Se, inoltre, si prende in considerazione il Conto Economico Consolidato delle Amministrazioni Pubbliche si nota come gli investimenti lordi siano passati da 45.454 miliardi di lire del 1992 ai 41.807 miliardi di lire del 1996 (con picchi bassissimi relativamente al 1994-1995, intorno ai 37.000 miliardi di lire); se tale dato assoluto viene disaggregato in variazioni percentuali si ha un -9,6% fra il 1993 e il 1992 e un -7,8% fra il 1994 e il 1993.
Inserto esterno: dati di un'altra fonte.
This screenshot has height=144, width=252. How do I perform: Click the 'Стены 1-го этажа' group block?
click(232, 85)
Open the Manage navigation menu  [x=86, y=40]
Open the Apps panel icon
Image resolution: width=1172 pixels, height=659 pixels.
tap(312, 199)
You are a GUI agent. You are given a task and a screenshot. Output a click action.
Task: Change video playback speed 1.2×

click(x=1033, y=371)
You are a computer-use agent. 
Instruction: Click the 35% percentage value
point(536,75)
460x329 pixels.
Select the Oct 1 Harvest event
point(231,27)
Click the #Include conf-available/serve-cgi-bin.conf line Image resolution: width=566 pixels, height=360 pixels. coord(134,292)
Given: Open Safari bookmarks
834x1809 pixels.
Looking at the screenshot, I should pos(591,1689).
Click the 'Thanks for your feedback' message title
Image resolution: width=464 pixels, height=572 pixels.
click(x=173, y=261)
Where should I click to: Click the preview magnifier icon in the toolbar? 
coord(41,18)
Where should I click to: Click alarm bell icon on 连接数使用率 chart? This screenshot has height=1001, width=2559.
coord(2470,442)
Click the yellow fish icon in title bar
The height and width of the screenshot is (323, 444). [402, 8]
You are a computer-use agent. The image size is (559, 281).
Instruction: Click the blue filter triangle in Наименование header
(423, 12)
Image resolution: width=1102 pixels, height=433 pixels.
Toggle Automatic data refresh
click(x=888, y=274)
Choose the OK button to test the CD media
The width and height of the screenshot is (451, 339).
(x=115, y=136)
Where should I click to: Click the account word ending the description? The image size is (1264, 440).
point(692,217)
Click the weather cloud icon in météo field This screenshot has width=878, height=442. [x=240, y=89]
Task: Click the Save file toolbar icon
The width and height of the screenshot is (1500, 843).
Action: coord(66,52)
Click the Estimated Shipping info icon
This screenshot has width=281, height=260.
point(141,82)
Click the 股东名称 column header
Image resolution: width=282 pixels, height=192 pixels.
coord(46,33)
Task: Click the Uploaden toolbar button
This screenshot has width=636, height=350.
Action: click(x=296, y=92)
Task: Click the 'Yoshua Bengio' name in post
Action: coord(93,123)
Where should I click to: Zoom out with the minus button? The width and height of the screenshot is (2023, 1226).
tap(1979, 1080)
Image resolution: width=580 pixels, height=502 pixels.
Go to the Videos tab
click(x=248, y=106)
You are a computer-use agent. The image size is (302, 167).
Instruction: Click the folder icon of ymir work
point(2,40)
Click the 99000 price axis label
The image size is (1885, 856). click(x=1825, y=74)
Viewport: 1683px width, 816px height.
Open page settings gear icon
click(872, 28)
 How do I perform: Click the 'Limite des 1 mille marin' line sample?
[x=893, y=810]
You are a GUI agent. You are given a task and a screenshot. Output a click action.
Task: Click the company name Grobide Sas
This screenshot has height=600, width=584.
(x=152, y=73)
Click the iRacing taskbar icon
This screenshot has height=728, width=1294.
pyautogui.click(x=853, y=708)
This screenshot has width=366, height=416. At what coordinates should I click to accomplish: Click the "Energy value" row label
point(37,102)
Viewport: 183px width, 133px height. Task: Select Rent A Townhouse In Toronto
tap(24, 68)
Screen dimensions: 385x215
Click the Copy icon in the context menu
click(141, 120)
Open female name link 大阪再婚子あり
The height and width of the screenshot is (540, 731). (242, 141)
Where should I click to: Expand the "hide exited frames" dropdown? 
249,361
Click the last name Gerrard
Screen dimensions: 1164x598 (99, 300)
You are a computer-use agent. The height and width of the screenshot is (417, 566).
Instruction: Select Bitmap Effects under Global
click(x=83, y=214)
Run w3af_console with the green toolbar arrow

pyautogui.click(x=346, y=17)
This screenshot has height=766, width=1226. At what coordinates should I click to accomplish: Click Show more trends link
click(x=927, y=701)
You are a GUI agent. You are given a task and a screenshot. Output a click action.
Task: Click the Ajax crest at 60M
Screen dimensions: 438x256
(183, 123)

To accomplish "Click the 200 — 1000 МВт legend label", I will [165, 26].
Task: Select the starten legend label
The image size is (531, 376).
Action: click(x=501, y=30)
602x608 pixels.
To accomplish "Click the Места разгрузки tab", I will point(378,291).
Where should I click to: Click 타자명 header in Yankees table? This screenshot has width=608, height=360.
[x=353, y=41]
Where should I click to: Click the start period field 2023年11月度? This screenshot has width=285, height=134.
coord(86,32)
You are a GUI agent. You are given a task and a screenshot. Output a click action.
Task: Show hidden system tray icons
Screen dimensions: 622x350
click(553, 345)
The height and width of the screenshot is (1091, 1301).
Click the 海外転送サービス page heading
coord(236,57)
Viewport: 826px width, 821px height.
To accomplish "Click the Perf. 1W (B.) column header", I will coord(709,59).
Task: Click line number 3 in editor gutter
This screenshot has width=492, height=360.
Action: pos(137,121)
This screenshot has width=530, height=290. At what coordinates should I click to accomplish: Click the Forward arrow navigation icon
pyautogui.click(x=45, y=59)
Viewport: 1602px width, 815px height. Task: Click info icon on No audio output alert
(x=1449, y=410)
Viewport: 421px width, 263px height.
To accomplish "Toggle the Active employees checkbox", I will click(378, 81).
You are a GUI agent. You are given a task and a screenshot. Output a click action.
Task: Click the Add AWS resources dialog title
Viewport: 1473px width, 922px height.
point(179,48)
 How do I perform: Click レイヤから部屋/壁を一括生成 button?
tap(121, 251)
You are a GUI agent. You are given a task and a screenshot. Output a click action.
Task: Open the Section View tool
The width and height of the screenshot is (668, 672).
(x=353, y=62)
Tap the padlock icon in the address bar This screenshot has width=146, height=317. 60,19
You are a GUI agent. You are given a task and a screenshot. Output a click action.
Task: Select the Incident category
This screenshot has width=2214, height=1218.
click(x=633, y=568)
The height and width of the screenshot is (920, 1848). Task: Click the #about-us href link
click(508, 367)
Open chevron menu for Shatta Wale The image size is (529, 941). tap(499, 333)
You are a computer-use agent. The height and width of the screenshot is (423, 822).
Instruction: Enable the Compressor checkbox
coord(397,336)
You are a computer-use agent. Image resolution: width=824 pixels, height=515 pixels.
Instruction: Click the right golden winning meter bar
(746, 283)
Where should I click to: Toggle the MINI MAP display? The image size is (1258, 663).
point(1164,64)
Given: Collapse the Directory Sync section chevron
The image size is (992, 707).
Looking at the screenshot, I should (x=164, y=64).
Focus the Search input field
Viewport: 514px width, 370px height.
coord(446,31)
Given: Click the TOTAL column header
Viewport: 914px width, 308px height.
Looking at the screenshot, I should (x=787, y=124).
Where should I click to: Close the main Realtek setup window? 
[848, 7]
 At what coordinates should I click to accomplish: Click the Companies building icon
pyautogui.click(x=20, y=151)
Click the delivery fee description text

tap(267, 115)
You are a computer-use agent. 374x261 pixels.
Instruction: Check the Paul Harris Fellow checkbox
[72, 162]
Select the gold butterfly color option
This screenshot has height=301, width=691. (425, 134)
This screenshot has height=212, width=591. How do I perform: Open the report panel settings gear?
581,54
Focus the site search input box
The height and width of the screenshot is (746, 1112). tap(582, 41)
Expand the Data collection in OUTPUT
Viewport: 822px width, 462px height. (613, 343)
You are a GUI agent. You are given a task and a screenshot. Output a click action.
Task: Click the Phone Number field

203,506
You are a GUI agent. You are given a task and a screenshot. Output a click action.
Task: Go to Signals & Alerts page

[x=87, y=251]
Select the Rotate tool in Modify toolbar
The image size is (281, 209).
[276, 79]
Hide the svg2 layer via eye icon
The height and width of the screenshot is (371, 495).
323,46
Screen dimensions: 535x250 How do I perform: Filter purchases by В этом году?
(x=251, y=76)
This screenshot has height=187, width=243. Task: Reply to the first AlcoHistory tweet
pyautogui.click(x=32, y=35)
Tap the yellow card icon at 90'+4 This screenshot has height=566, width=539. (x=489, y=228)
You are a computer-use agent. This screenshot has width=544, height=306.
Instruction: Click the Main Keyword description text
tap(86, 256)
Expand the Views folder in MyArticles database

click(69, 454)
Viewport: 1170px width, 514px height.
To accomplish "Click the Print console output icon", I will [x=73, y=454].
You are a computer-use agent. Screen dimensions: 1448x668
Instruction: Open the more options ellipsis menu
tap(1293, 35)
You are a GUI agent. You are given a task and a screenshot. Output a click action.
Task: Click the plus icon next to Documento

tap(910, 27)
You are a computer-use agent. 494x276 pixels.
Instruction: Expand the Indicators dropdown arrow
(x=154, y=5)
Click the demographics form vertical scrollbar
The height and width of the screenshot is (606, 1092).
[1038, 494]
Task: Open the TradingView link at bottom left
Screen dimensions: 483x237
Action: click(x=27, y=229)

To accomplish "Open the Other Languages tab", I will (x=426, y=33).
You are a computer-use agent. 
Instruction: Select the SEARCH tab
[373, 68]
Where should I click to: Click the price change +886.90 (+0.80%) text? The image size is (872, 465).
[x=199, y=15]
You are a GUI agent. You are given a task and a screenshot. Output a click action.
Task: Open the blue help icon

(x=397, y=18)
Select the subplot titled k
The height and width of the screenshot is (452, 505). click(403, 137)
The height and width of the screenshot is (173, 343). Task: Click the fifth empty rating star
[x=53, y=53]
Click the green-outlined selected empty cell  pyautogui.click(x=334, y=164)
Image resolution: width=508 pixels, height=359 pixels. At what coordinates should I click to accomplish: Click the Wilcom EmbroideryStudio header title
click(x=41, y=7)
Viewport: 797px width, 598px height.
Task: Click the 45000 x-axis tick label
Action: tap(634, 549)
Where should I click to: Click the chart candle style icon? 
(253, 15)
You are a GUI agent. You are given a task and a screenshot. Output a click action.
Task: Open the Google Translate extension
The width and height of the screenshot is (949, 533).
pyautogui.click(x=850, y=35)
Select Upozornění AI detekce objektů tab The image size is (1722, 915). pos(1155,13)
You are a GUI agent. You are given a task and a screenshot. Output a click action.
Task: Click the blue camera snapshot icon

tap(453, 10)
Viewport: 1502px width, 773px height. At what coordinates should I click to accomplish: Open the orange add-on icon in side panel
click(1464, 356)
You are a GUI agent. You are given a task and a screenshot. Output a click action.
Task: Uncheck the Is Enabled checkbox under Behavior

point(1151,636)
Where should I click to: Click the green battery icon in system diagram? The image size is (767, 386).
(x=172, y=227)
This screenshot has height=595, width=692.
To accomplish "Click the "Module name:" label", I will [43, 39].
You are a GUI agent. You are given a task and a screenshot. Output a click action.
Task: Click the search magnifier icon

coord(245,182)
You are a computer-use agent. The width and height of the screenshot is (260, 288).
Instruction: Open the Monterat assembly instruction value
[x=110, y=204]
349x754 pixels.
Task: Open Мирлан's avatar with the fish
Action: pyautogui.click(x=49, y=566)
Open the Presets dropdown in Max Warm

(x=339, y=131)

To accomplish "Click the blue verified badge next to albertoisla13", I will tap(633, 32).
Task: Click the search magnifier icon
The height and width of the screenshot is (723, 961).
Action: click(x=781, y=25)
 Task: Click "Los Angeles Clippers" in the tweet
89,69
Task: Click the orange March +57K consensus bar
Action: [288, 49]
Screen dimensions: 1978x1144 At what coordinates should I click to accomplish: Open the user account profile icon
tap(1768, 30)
Se, infine, si effettua un’analisi relativamente ai dati del periodo 1997 rispetto al 1996, la sostanziale tendenza alla diminuzione del personale è ancora più evidente. Infatti, anche considerando il personale di ruolo in servizio di una sola parte dell’Amministrazione Centrale (Ministeri, Scuola, Aziende Autonome, Enti di Ricerca, Magistratura e carriera Prefettizia che nel loro totale rappresentano circa il 65% dei dipendenti dello Stato, delle Aziende Autonome ed Enti assimilati), si ha fra il dicembre 1997 e il dicembre 1996 una variazione percentuale del -2,59% che rappresenta un ulteriore perdita netta di occupati, solo per i predetti comparti, di oltre 35.000 posti di lavoro. Se il precedente dato viene disaggregato per settori di competenza si ha, ad esempio (sempre tra il 1997 e il 1996), una variazione percentuale nel comparto della scuola del -3,28% (a dicembre 1997 le unità di personale in servizio erano 967.004); nel Ministero della Pubblica Istruzione una variazione percentuale del -5,25%; nel Ministero della Sanità una variazione percentuale del -4,52%, e così via in tutti i comparti con una sostanziale tendenza ad una significativa diminuzione del personale di ruolo in servizio.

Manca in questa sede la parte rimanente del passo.